O QUE SE PEDE:
1. Responda com base no trecho sobre os dois Josués:
(a) Em que filme o Josué passa o tempo à procura de um pai?
(b) Que esquina de São Paulo é dada como exemplo?
(c) Na ficção imaginada, o que o time da esmola deve fazer?
2. No trecho sobre os dois Josués, reescreva a parte entre "Imagine que suas" e "um carro blindado.", inclusive, substituindo "tanque" por "iate".

#### TRECHO DA PÁGINA ####

Ora, o que faz a diferença (grande) entre os dois Josués não é tanto a mãe, quanto o pai. O Josué de
"Central do Brasil" passa o filme
perdidamente à procura de um pai
bêbado, fugidio e sobretudo fantasma. O Josué da "A Vida É Bela" teria, ao que parece, o melhor
pai possível, herói protetor do sorriso infantil.
Agora, imagine um pouco. Você
chega a uma esquina qualquer de
São Paulo, digamos Campinas
com a Paulista. Sinal fechado: você
pára o carro e eis que se aproxima
um grupo de meninos e meninas
tentando vender chiclete ou Diamante Negro derretido, ou simplesmente pedindo esmola. São
tristes, pobres, eventualmente
agressivos. Por acaso você está
com suas crianças no carro, fecha
rapidamente os vidros elétricos
-pensando em todas as histórias,
algumas verdadeiras, de navalhas
ou cacos de vidro etc.- e olha para frente: nada de se enternecer.
Imagine que suas crianças não
sabem nada ainda das desigualdades da sociedade brasileira: como
você vai evitar para atrapalhar a
utopia tranquila e conciliada em
que prospera a felicidade de seus
rebentos? Você poderia esconder a
feiúra do mundo atrás de uma pequena ficção que seria a prova de
seu amor protetor: nessa ficção as
crianças lá fora não são pobres, famintas, tristes. Não! é tudo só um
jogo. Há o time da esmola e o time
da grana. O time da grana não deve abrir mão de nada, o da esmola
deve vender chicletes. Parece que
no fim de cada ano dá-se um prêmio. Sei lá, se não for um tanque,
então um carro blindado.

#### MATERIAL FORNECIDO ####

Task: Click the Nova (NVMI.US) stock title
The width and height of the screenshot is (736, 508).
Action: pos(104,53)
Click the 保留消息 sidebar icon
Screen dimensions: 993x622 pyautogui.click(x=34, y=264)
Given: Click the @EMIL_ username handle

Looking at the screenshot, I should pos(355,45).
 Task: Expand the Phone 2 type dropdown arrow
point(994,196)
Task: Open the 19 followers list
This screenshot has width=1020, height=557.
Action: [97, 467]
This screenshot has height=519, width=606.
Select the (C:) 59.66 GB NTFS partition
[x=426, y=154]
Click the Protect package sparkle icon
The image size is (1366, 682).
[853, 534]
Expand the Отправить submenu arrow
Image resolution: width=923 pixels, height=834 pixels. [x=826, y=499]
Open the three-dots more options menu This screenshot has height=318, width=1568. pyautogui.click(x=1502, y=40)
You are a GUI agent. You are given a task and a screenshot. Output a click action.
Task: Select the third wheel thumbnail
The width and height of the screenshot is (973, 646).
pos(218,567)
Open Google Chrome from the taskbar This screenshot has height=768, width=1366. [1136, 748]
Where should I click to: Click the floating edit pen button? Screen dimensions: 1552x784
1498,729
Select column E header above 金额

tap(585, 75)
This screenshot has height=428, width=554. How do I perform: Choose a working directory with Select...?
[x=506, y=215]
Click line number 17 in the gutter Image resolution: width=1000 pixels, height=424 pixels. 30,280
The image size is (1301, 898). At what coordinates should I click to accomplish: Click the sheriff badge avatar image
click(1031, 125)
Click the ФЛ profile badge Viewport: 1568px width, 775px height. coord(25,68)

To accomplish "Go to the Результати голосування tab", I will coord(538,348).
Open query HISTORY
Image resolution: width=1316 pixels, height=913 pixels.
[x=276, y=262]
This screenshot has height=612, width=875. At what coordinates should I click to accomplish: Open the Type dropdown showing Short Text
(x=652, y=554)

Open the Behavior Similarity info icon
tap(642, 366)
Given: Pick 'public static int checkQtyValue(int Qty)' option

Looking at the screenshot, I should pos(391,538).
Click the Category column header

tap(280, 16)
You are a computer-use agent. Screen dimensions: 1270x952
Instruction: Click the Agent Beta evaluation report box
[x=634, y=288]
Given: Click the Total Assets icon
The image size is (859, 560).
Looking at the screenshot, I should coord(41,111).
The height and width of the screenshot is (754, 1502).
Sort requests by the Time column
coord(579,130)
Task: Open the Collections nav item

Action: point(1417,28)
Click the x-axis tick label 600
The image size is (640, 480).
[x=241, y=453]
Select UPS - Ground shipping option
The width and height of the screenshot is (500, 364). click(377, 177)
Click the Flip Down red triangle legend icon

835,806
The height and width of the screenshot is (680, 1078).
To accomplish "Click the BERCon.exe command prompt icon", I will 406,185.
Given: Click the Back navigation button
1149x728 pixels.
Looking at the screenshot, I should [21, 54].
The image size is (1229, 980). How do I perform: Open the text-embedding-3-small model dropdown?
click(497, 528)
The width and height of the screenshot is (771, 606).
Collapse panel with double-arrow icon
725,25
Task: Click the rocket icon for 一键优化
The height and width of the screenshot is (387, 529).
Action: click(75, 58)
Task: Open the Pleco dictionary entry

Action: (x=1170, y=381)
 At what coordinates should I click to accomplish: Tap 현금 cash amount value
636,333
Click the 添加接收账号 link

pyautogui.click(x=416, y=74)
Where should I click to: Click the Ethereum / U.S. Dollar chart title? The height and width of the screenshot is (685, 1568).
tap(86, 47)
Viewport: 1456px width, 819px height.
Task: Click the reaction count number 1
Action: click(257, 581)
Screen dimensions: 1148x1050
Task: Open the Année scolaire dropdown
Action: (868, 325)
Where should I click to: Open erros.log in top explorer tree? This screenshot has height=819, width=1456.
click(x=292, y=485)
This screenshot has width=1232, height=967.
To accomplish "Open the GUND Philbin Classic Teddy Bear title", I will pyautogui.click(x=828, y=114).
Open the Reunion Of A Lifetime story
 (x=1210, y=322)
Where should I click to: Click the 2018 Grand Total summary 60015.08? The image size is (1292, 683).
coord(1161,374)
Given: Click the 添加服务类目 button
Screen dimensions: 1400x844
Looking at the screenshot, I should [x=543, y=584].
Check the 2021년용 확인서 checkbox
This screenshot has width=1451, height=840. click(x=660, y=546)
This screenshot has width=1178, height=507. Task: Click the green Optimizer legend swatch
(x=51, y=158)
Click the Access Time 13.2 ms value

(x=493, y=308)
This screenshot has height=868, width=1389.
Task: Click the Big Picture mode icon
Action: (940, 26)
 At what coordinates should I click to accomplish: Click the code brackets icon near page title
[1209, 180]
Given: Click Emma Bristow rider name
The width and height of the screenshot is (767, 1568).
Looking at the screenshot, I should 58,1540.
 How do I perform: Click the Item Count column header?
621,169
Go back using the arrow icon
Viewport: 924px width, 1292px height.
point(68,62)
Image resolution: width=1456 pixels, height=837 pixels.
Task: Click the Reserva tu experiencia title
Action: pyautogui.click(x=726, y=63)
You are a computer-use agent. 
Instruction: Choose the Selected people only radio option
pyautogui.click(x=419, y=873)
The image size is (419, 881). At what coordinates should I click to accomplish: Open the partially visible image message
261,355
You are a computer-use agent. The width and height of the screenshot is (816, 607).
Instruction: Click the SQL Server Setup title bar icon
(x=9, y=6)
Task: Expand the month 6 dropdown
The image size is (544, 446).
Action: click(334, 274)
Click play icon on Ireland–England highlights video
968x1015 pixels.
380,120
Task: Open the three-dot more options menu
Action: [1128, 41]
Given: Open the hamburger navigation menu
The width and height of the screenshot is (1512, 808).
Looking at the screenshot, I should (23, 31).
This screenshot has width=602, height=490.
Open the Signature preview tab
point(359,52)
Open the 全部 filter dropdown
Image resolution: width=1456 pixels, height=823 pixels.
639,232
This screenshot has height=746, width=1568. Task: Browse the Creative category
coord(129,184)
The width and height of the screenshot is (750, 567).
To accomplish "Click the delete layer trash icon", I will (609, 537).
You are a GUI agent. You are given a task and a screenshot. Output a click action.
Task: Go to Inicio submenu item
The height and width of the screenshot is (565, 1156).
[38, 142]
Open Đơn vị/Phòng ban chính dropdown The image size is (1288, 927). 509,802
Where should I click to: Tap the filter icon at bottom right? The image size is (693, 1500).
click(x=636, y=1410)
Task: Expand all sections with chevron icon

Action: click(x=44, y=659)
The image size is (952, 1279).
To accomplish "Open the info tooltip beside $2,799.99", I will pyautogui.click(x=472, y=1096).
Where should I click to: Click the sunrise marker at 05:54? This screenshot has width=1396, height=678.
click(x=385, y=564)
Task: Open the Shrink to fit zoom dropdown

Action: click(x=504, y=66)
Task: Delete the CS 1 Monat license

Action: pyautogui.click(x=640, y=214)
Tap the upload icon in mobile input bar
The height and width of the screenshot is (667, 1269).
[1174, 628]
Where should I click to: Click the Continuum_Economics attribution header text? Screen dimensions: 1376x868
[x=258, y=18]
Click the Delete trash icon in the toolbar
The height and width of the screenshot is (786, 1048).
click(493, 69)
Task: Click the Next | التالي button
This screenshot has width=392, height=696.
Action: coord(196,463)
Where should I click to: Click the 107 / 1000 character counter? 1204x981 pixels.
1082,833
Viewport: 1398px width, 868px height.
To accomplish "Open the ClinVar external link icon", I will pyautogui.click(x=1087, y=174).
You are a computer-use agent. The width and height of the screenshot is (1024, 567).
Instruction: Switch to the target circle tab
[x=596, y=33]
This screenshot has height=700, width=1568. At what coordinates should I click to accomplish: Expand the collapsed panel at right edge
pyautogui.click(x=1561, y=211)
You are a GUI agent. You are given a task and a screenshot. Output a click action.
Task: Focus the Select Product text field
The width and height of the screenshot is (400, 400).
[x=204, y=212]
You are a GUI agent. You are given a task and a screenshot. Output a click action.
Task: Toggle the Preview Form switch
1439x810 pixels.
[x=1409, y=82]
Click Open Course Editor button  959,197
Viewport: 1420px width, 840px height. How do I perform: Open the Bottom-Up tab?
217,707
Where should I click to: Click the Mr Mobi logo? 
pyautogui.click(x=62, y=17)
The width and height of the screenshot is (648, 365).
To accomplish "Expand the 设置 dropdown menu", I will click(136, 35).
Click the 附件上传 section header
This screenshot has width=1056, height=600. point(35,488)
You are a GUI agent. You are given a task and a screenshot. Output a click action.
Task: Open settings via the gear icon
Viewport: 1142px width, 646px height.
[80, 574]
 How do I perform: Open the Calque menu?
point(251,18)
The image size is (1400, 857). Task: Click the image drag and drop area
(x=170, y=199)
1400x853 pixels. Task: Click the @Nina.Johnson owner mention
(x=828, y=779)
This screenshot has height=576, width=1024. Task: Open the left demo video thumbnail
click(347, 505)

####

RESULTADOS DAS TAREFAS:
1.
(a) Em "Central do Brasil".
(b) Campinas com a Paulista.
(c) Deve vender chicletes.

2.
Imagine que suas crianças não
sabem nada ainda das desigualdades da sociedade brasileira: como
você vai evitar para atrapalhar a
utopia tranquila e conciliada em
que prospera a felicidade de seus
rebentos? Você poderia esconder a
feiúra do mundo atrás de uma pequena ficção que seria a prova de
seu amor protetor: nessa ficção as
crianças lá fora não são pobres, famintas, tristes. Não! é tudo só um
jogo. Há o time da esmola e o time
da grana. O time da grana não deve abrir mão de nada, o da esmola
deve vender chicletes. Parece que
no fim de cada ano dá-se um prêmio. Sei lá, se não for um iate,
então um carro blindado.